▶ [Requests]:
a – Answer these from the State v. Glaros excerpt:
(i) Which court decided the case?
(ii) On what date was the decision issued?
(iii) Which section of the Revised Code requires oaths or affirmations for prospective jurors before voir dire examination?
b – Quote the stretch of the State v. Glaros excerpt from "2. Where the" through "counsel did so.".

State v. Glaros

Decision Date30 March 1960
Docket NumberNo. 36138,36138
Parties, 11 O.O.2d 215 STATE of Ohio, Appellant, v. GLAROS, Appellee.
CourtOhio Supreme Court

Syllabus by the Court.

1. It is a general rule that an appellate court will not consider any error which counsel for a party complaining of the trial court's judgment could have called but did not call to the trial court's attention at a time when such error could have been avoided or corrected by the trial court.

2. Where the trial court fails to comply with the requirement of Section 2945.27, Revised Code, that oaths or affirmations be administered to prospective jurors before their examination on voir dire, such failure will not entitle defendant to a new trial if defendant and his counsel could have called such failure to the trial court's attention in time to avoid it but neither defendant nor his counsel did so.

3. Where it does not appeal that any false answer was given by a juror on the voir dire examination, the mere failure of the trial court to have either oaths or affirmations administered to prospective jurors before such examination as required by Section 2945.27, Revised Code, cannot be held to have prejudiced a defendant or prevented him from having a fair trial, and a judgment of conviction should not be reversed because of such failure. (Section 2945.83, Revised Code, applied.)

▶ [Data block]:
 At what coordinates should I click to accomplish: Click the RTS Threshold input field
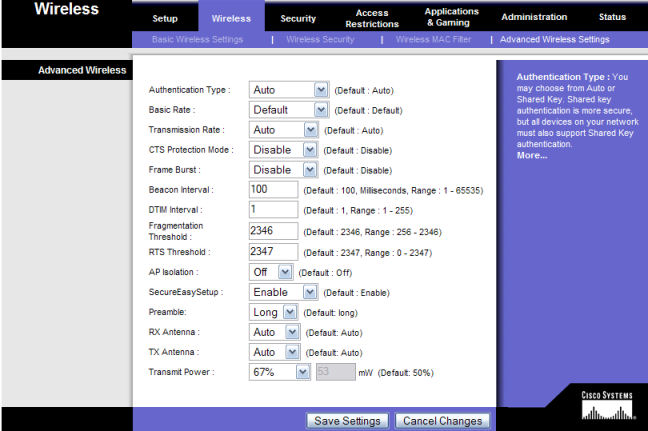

▶ [Task-by-task results]:
a –
(i) Ohio Supreme Court
(ii) 30 March 1960
(iii) Section 2945.27

b –
2. Where the trial court fails to comply with the requirement of Section 2945.27, Revised Code, that oaths or affirmations be administered to prospective jurors before their examination on voir dire, such failure will not entitle defendant to a new trial if defendant and his counsel could have called such failure to the trial court's attention in time to avoid it but neither defendant nor his counsel did so.